▶ _DATASET RECORDS_
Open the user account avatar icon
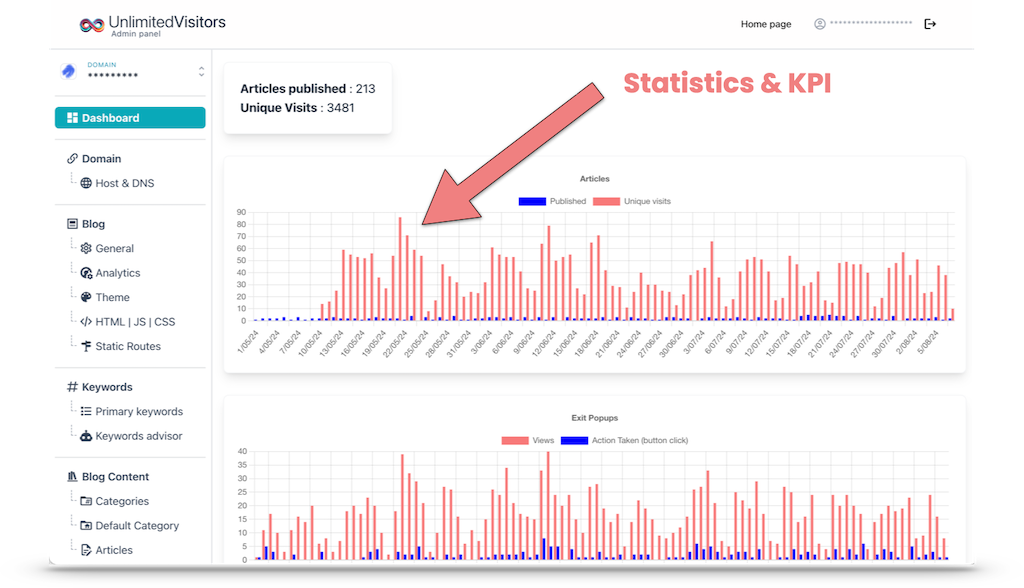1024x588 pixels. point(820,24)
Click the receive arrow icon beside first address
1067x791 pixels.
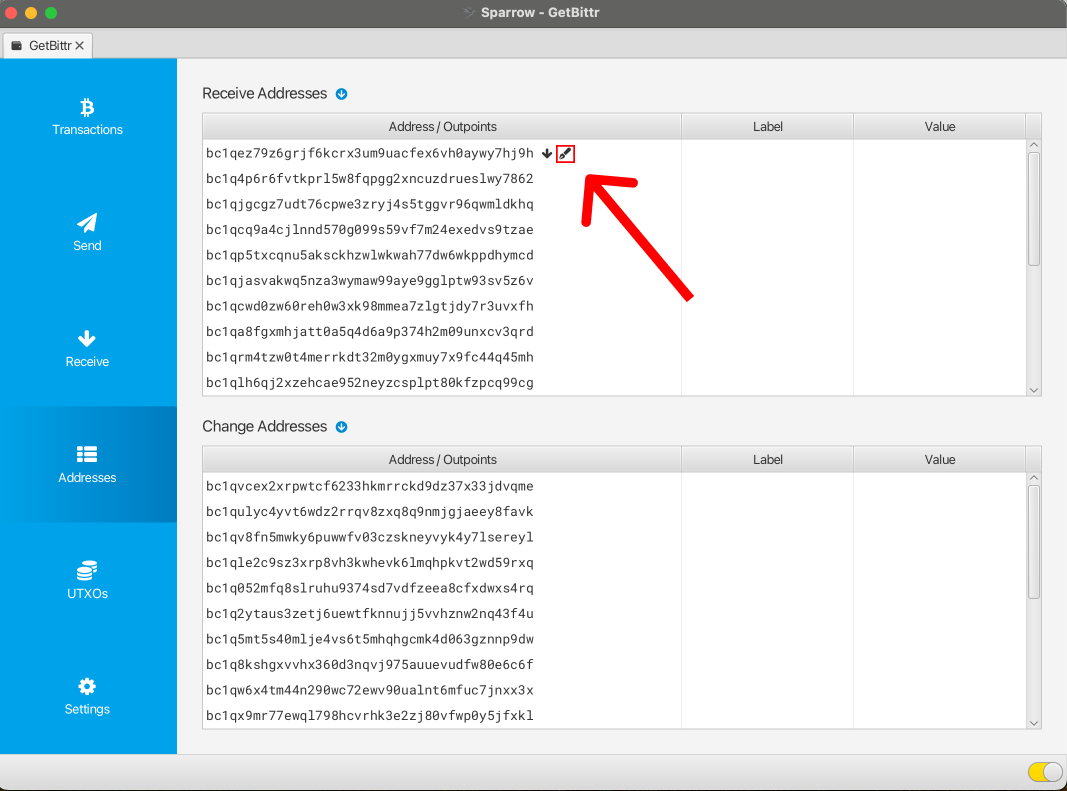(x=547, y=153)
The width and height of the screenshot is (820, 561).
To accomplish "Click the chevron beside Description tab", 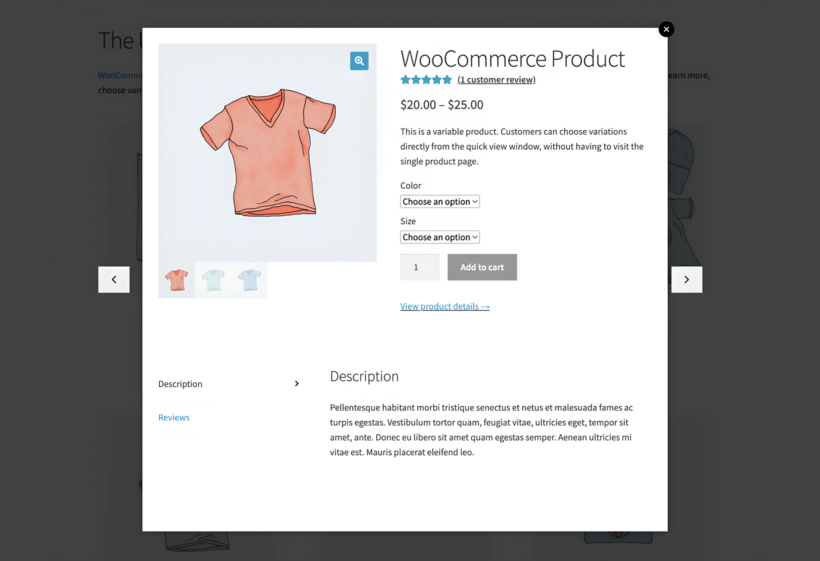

▶ _WHAT THIS TASK INVOLVES_
Every record is to be restated word for word, with the pictures left out.

▶ _ANSWER SPACE_
Open the user account avatar icon
1024x588 pixels. point(820,24)
Click the receive arrow icon beside first address
1067x791 pixels.
(x=547, y=153)
The width and height of the screenshot is (820, 561).
To accomplish "Click the chevron beside Description tab", 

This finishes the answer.